▸ Travail à faire
- A) D'après l'extrait sur Ignace Reiss, pourquoi le soutien militaire de la Russie aux républicains espagnols est-il qualifié de « mesuré » ? Répondez en une à trois phrases.
- B) Pouvez-vous reprendre l'extrait sur Ignace Reiss juste après sa dernière phrase et en poursuivre la rédaction ?

▸ Extrait fourni
────────
Que tous les petits-chefs et autres kapos en tirent des leçons ! Ceux qui acceptent de se compromettre pour gagner une apparence de pouvoir sont au mieux récompensés par les miettes qui tombent de la table des puissants et ils peuvent connaître pire. Qu’ils n’attendent surtout pas de reconnaissance de la part de ceux à qui ils rendent service !
Quelques-uns, parmi les vendus à la cause de Staline, ont fait la chasse aux trotskystes en Espagne. Certains ont peut-être participé à l’élimination d’Erwin Wolf vers la même époque. Ignace Reiss n’a rien de commun avec eux. Il a actuellement pour mission d’acheminer clandestinement des armes russes pour les républicains espagnols. Il a la conviction d’aider ainsi à défendre les révolutionnaires. Nous savons pourtant que ce soutien militaire de la Russie est mesuré. Il est suffisant pour permettre aux staliniens de prendre une place prépondérante dans le mouvement ouvrier mais il est insuffisant pour assurer la victoire des travailleurs.
La lettre de Reiss exprime clairement la situation des révolutionnaires de 1917 qui se trouvent maintenant face à cette alternative : se compromettre avec le régime stalinien pour faire la chasse à tous ceux qui restent fidèles aux idées révolutionnaires ou s’en tenir à la politique qu’ils défendaient dans leur jeunesse et se rallier à la IVème internationale. Sa lettre, que voici, a une valeur de manifeste pour ceux qui veulent continuer leur combat.
────────
▸ Données présentées
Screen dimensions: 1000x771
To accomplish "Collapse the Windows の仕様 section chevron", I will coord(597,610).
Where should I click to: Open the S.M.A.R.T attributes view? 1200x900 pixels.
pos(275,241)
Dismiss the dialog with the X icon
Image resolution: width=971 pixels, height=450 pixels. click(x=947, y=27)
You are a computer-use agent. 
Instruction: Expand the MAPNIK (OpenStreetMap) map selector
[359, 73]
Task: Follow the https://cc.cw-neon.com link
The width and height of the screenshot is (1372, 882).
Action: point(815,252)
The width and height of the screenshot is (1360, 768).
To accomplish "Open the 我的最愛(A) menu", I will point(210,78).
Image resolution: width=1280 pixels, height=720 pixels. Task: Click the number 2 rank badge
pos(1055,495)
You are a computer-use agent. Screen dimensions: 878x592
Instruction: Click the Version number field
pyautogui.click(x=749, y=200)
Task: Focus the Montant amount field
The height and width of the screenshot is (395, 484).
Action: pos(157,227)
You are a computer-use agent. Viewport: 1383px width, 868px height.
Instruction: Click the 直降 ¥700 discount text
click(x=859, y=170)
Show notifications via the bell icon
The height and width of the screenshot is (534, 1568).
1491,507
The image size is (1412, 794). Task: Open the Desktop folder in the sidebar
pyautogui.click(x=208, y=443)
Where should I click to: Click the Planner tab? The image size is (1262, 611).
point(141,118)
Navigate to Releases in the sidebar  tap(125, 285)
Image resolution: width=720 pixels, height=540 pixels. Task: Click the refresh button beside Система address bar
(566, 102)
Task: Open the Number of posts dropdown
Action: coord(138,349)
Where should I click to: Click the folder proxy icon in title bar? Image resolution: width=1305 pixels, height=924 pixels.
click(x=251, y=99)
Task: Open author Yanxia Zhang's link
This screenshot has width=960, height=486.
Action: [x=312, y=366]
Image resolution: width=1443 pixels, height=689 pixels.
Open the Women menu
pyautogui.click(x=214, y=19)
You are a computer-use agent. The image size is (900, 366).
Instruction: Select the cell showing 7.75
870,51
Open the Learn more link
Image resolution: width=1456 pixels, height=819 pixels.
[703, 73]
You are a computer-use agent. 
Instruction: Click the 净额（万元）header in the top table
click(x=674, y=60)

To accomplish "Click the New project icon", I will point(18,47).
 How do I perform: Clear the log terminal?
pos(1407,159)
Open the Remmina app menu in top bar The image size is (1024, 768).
────────
▸ Réponses
- A) Ce soutien est « mesuré » parce qu'il suffit à donner aux staliniens une place prépondérante dans le mouvement ouvrier. En revanche, il ne suffit pas à assurer la victoire des travailleurs.

- B)
Ignace Reiss a décidé de ne pas obéir au rappel qui lui a été envoyé de Moscou. Il le dit à son ami Krivitsky, qui a reçu pour mission de le faire rentrer en URSS pour « consultation ». Les deux amis partagent les mêmes sentiments par rapport à l’évolution de la situation en Russie et ils envisagent tous les deux de faire défection. Krivitsky se rend à Amsterdam pour y rencontrer Henk Sneevliet. Ce dirigeant du RSAP (Revolutionair Socialistische Arbeiderspartij - Parti ouvrier socialiste révolutionnaire), vétéran communiste hollandais, est très connu. Il est l’ami de Reiss et de Krivitsky. Henk Sneevliet (1883-1942) avait été un des pionniers du communisme en Hollande, en Indonésie et en Chine où il avait été l'émissaire de l'IC (l’Internationale Communiste). II avait connu Reiss en tant qu'agent de renseignements soviétique au cours des années vingt et l'avait aidé. C'est par Henk Sneevliet que Reiss cherche à prendre contact avec la IVème Internationale. Il ne sait pas que Trotsky et Sneevliet sont entrés en conflit récemment ce qui crée une difficulté supplémentaire car Sneevliet ne fait pas suivre la lettre immédiatement ce qui lui sera reproché par Trotsky. (Voir ce dossier avec une lettre de Trotsky à Sneevliet. Voir aussi le texte de Trotsky : « Une Fois de plus sur les camarades Vereeken et Sneevliet »).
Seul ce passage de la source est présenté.